# Neues Bike: RR Race 29 7.0 ?



## MTB_Stefan (17. August 2012)

Hallo Forum,

ich möchte mir gerne ein neues Bike zulegen. Z.Zt fahre ich ein Cube LTD 3 aus 2002/2003.
Ich bin auf das Radon ZR Race 29 7.0 gestoßen und habe dazu ein paar Fragen:


Wie unterscheidet sich die Geometrie des Radon 22'' zu einem aktuellen Cube 23'' (siehe Anhang). Welches ist sportlicher, bzw. wo sitzt man aufrechter?
Soll ich das 2012er Modell direkt bestellen, auf das 2013er warten und dann hoffentlich das 2012er billiger bekommen, oder generell das 2013er nehmen.

Hier hat Radon ja einige Änderungen angekündigt: http://www.radon-bikes.de/eb2012-11.htm
Die Gabel wird eine Reba RL (in 2012: Rock Shox SID RL 29 PopLoc) und die Bremsanlage anstatt Shimano XT (2012) dann eine Formula RX Tune.

Welche Komponenten sind besser?

Danke für eure Hilfe,
Stefan


----------



## MTB_Stefan (17. August 2012)

Ich habe gerade gesehen, dass das 2012er Modell in 22'' gar nicht mehr verfügbar ist. Oder hat jemand noch Tipps, wo ich das 2012er Modell noch herbekommen kann?

Ist die geänderte Konfiguration an Gabel und Bremse nicht ein Schritt nach hinten? Oder sehe ich das falsch?


----------



## MTB-News.de




----------



## Radon-Bikes (17. August 2012)

Hi Stefan,

die 29er aus 2012 sind bei Radon schon ausverkauft (bis auf einige wenige), von daher bietet es sich an, auf die 2013er Bikes zu warten. Das ZR Race 29 wird ab Mitte Oktober lieferbar sein.


----------



## MTB_Stefan (17. August 2012)

Hmm und wo gibt es "diese wenigen". Bei euch in Bonn?
Ich hatte mich eigentlich auf die Shimano XT Bremsscheiben gefreut und denke, dass die Formula RX eher ein Rückschritt ist. Abgesehen von dem erhöhten Wartungsaufwand ließt man doch immer wieder was von quitschenden Formulas...

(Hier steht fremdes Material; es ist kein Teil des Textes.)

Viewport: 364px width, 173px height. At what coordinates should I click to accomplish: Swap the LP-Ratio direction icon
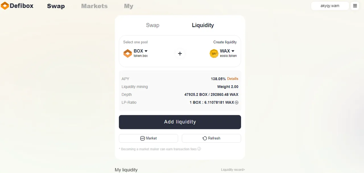(237, 102)
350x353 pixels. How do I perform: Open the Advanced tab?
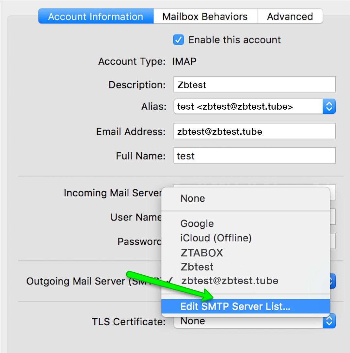pos(290,17)
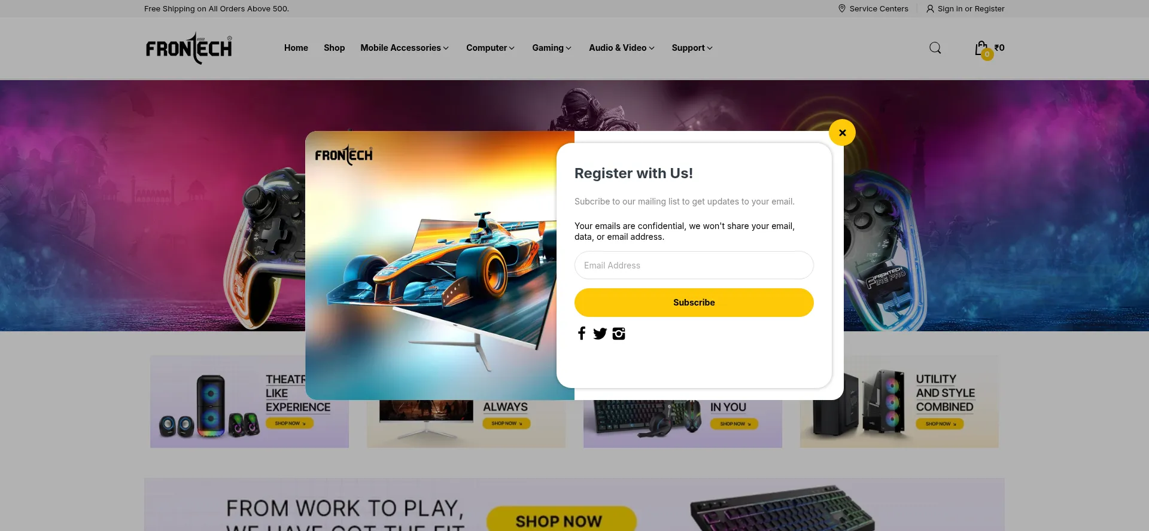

Kommt man im Radoncenter in Bonn vielleicht schon früher an die neuen Modelle, oder sind die auch erst am Mitte Oktober dort verfügbar?


----------



## log11 (17. August 2012)

@MTB_Stefan, ich denke man kann über jede Komponente mal was schlechtes im Netz lesen. Ich kann die Formula RX Tune nicht bewerten aber ich bin heute ein Bike Probe gefahren und da hat diese weder gequietscht noch geschliffen. Und warum soll eine XT Bremse weniger wartungsaufwändig sein?


----------



## MTB_Stefan (18. August 2012)

Wegen dem Hydrauliköl, was bei Magura und Shimano verwendet wird. Formula hingegen verwendet Bremsflüssigkeit (DOT-4), die nach 2-3 Jahren (lt. Hersteller nach 1 Jahr) gewechselt werden muss, da sie Wasser zieht. Wasser verdampft bei Hitze und Luft lässt sich komprimieren, man hat dann bei längeren Abfahrten irgendwann keinen Bremsdruck mehr.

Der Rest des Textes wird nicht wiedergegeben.